The first two bytes equate to a header for the zlib compression used with the format of (credit)

---CMF---  ---FLG---
0111.1000  1101.0101
CINF -CM-  +-||
           | |+- FCHECK
           | +-- FDICT
           +---- FLEVEL

From RFC 1950, right to left:

  1. FCHECK (1.0101) - validates that CMF & FLG as a 16 bit unsigned int is a multiple of 31

  2. FDICT (0) - if set, indicates preset DICT following immediately after FLG

  3. FLEVEL (11) - compression "intensity" [0-3]

  4. CM (1000) - for compression method, where CM = 8 == "deflate" compression method

  5. CINF (0111) - indicates the size of the sliding window used, where CINF = 7 == 32K sliding window

Data block header

The next three bits in the NEW BYTE equate to a header for the Huffman encoded block:

---CMF---  ---FLG---  NEW BYTE
0111.1000  1101.0101  11101100
                           |-|
                           | +- BFINAL
                           +--- BTYPE

From RFC 1951 right to left:

  1. BFINAL (0) - is set (1) if this is the last block of data

  2. BTYPE (10) - Huffman encoding : (00)none; (01)Fixed Huffman codes; (10) dynamic codes; (11) invalid

The Huffman Codes

From here I will work off the assumption of BTYPE = (10)

The following values immediately proceed:

NEW BYTE                NXT BYTE                  
(11101)100       ->     101)(11101)   ->   0111111(1
       |-|
       | +- BFINAL
       +--- BTYPE
  1. HLIT (11101) - 5-bit number of length/literal codes, 257 added (257-286)

  2. HDIST (11101) - 5-bit number of distance codes, 1 added (1-32)

  3. HCLEN (1111) - 4-bit number of code-length codes, 4 added (4-19)

Immediately following this is HCLEN(don't forget +4) 3-bit fields, where the values are assigned to this sequence, in order:

16 17 18 0 8 7 9 6 10 5 11 4 12 3 13 2 14 1 15

Since HCLEN = 19, the whole sequence is used

A code length of 0 in that sequence means the corresponding symbol is not used.

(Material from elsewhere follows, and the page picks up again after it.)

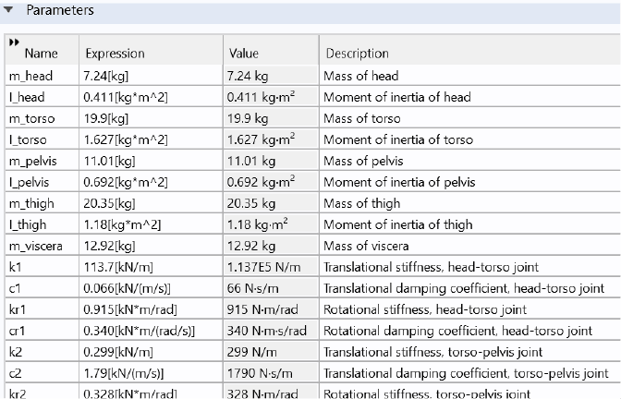Edit the c2 expression 1.79[kN/(m/s)]
The width and height of the screenshot is (621, 399).
124,373
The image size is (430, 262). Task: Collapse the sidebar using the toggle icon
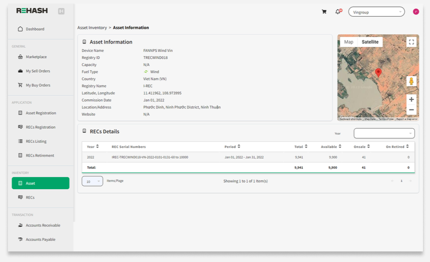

As a graphical example, after reading the 19x3 bits we have six extra bits(extra bits in brackets):

NXT BYTE 00000000 00000000 00000000 00000000 00000000 00000000 [000000](00

My Question

Do the last bits in brackets above, get thrown away?

1
I wouldn't downvote, but I have my doubts about the value of this question. 1) it's not about PNG, it's about ZLIB/deflate spec (that PNG uses ZLIB/deflate is irrelevant here - the concept of "decoupling layers" is essential to engineering). 2) It's not a real concrete question, it's rather an appeal to help to understand the details of ZLIB/deflate format using an special example (this will hardly help any other people) 3) it's slightly strange (though perhaps also commendable) to pretend to understand a ZLIB stream at the bit level, specially if you don't know about Huffman compressionleonbloy
... and it smells funny in the context of the question title: you normally don't need to understand things at such a low level to understand the PNG format. 4) see here stackoverflow.com/questions/26018811/…leonbloy
I suppose my definition of understanding something in this domain is being able to code it. As in program a decoder. But I would argue the value of the question, it's a great exercise to truly master file I/O with bytes, even down to individual bits. It also involves endian-ness. All areas I am weak in, as a college educated CS student. Maybe the question title was incorrect, can that be changed? Should it be, if it can be? And my (possibly poor) logic for including PNG is that a large amount of searches for deflate would naturally involve PNG. I believe this is awesome stuff to learn from.Trés DuBiel
@leonbloy Also, one of stack overflow's best features, in my opinion, are the truly in-depth answers that dispel any confusion and lay out an optimal way to do X. I was trying to emulate or provoke such an answer from the communityTrés DuBiel
@MarcusJ I initially did all of this because I was studying PNG files. The IDAT chunk is structured exactly how I have it laid out, above. Starting with a zlib header, then the data block header, followed by the huffman code(s), then the encoded data. Your first byte of 0x78 is identical to my example above (CMF byte containing CINF and CM)Trés DuBiel

1 Answers

6
votes

No. The only times in a deflate stream that you skip bits to go to a byte boundary are for a stored block (00), or when the end code in the last block is read. After the bits for the code length code lengths, you continue with the subsequent bits to use the generated Huffman code to read the code lengths.